Jay Clayton is tired, you guys. So very, very tired. It’s not just that he’s worked harder over the last few months than he had in three years, or possibly longer. It’s that the work has been grueling, thankless and without the reward he was promised at the end of it. He could hardly have made this more clear, what with the pouting and throwing up of hands and literal counting of the days he has to stay SEC chairman. He simply can’t be bothered to do very much, aside perhaps from adding a bit more fuel to the Chinese trade war dumpster fire for warmth in this tremendously cold winter, as least for him and his ilk, so would America’s corporate executives and directors—especially those with a hand in, you know, lucratively saving the world—do him a solid and just cool it with the brazen and suspiciously-timed profit taking, if just for a few months, until this is Allison Lee’s or Preet Bharara’s or Gary Gensler’s problem?

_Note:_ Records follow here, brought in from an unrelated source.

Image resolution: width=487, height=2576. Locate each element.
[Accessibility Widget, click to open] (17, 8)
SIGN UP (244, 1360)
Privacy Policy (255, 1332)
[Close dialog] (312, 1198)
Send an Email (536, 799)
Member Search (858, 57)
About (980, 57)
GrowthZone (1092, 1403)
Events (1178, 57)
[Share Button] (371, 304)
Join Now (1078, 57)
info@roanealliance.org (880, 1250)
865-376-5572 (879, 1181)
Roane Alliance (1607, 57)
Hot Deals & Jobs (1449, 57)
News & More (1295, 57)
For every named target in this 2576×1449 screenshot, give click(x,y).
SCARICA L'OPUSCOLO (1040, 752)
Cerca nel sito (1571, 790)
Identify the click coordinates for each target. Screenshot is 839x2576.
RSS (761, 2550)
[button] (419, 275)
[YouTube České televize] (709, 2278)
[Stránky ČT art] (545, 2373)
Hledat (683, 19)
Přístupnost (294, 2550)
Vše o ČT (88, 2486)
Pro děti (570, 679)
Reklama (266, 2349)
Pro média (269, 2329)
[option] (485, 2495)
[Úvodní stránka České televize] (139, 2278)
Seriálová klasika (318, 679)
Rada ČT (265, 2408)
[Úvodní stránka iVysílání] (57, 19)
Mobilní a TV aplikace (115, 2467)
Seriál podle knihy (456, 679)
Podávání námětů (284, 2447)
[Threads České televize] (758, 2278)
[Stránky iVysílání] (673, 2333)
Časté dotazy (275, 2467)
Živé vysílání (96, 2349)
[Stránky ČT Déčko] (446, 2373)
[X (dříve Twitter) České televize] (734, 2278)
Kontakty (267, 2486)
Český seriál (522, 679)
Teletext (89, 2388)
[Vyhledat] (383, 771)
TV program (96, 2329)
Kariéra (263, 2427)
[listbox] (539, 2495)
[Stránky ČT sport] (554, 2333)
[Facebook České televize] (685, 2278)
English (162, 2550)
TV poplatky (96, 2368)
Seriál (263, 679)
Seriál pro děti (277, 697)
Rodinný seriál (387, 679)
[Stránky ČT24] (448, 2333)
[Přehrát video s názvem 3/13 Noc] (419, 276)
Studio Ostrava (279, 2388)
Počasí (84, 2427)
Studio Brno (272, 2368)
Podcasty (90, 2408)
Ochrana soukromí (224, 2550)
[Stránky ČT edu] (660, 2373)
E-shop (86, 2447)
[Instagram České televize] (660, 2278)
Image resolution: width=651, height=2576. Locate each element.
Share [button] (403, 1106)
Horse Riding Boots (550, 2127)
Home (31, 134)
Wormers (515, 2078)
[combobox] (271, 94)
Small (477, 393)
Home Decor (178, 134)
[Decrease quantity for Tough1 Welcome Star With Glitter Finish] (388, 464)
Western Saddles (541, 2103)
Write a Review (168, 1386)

Mr. Clayton called for a “cooling-off period” for so-called 10b5-1 plans, which allow company executives to sell stock at a predetermined time—even if they are in possession of important nonpublic information—without exposing themselves to insider-trading charges….
“For senior executive officers using 10b5-1 plans to sell stock, I do believe that a cooling-off period from the time that the plan is put in place or is materially changed, until the first transaction, is appropriate,” Mr. Clayton said at a Senate hearing. “Whether that’s four months so you cover a full quarter, or it’s six months—I can make arguments for either. I do think we should do it.”
Mr. Clayton also urged companies to use “additional hygiene” around stock buybacks to avoid the potential for insider trading.